Key points of discussion were:
1. Each of us have different sensory maps of the street depending on our purpose of visiting/seeing it – when focussing on the ‘visual’ for research we all tend to look up beyond street level.
2. Our methods combined visually driven questions and conclusions (picking up clues about the history through the architectural fabric) with textual (attention being drawn to particular bits of the street through knowledge of the historical record) and oral (interest and representation being driving by conversations with inhabitants and visitors) ones.
3. Knowledge makes us see and sense: We all saw things we had not seen before by having our attention drawn to different layers of history and interpretation.

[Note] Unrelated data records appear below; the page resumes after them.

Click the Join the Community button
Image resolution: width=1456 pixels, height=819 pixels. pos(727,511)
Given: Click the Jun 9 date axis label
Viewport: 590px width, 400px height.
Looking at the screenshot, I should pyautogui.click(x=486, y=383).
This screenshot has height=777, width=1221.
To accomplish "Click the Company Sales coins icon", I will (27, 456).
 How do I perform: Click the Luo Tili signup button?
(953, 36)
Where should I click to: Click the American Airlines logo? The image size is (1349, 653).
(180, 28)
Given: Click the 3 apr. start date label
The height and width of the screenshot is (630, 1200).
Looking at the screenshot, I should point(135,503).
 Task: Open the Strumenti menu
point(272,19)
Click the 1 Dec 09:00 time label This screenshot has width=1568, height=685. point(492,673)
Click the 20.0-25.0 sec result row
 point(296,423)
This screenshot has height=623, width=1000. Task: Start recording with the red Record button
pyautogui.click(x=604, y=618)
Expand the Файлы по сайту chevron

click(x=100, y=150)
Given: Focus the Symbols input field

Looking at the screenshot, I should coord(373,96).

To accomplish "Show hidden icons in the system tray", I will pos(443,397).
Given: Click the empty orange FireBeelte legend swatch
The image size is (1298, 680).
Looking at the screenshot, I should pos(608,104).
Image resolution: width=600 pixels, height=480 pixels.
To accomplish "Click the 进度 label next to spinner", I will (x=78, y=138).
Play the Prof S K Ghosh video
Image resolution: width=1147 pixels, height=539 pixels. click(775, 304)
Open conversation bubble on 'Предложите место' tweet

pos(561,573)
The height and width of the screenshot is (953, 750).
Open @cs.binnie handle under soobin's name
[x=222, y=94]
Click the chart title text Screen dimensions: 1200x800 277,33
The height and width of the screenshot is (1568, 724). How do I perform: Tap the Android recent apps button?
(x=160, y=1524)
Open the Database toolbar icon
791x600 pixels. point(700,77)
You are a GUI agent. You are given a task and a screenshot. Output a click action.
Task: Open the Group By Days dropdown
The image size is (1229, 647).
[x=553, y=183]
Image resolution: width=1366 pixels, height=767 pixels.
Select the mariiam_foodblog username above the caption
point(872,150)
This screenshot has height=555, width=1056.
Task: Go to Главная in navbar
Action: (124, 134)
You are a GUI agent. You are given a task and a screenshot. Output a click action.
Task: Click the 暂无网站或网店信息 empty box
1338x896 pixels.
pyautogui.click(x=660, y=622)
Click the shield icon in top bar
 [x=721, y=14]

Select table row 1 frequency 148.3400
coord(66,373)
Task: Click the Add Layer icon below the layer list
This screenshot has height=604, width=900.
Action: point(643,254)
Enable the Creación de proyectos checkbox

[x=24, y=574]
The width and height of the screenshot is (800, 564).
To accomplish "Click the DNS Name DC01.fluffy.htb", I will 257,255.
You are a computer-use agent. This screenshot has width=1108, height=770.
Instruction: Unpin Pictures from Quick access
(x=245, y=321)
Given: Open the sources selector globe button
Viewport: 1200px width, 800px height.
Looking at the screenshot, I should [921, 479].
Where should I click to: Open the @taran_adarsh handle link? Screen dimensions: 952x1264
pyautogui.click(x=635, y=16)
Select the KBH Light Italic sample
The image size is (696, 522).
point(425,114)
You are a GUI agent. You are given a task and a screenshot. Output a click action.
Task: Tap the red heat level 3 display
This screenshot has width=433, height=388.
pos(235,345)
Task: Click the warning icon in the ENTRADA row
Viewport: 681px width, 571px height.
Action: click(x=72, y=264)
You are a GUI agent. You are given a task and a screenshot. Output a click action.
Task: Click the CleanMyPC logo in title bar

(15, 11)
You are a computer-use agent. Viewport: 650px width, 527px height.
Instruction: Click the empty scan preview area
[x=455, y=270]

4. Conversation creates community: from a discussion of the museum’s exhibitions and the use of photography it appeared strongly how conversation about objects, memories and uses through the senses can positively create a sense of place and decisions about regeneration.
5. We noted that for all of us our research involves an element of fieldwork and participant observation but we usually do not discuss the process in our writing as part of the discussion of methodologies. We discussed whether this should be done more in historical or art historical work.
6. Visual methods and multi-sensorial awareness: we found that external conditions (a cold, clear Saturday morning with few people and cars in the street) meant there were few sounds, smells or movements distracting from a focus on the visual – and indeed the built-environment rather than the uses of street by people. Awareness of the importance of other senses on this occasion came rather through knowledge of the historical record, memories of other conditions in the street and the discussion with the other groups after the fieldwork. It seemed valid to focus on one sense and then to combine insights.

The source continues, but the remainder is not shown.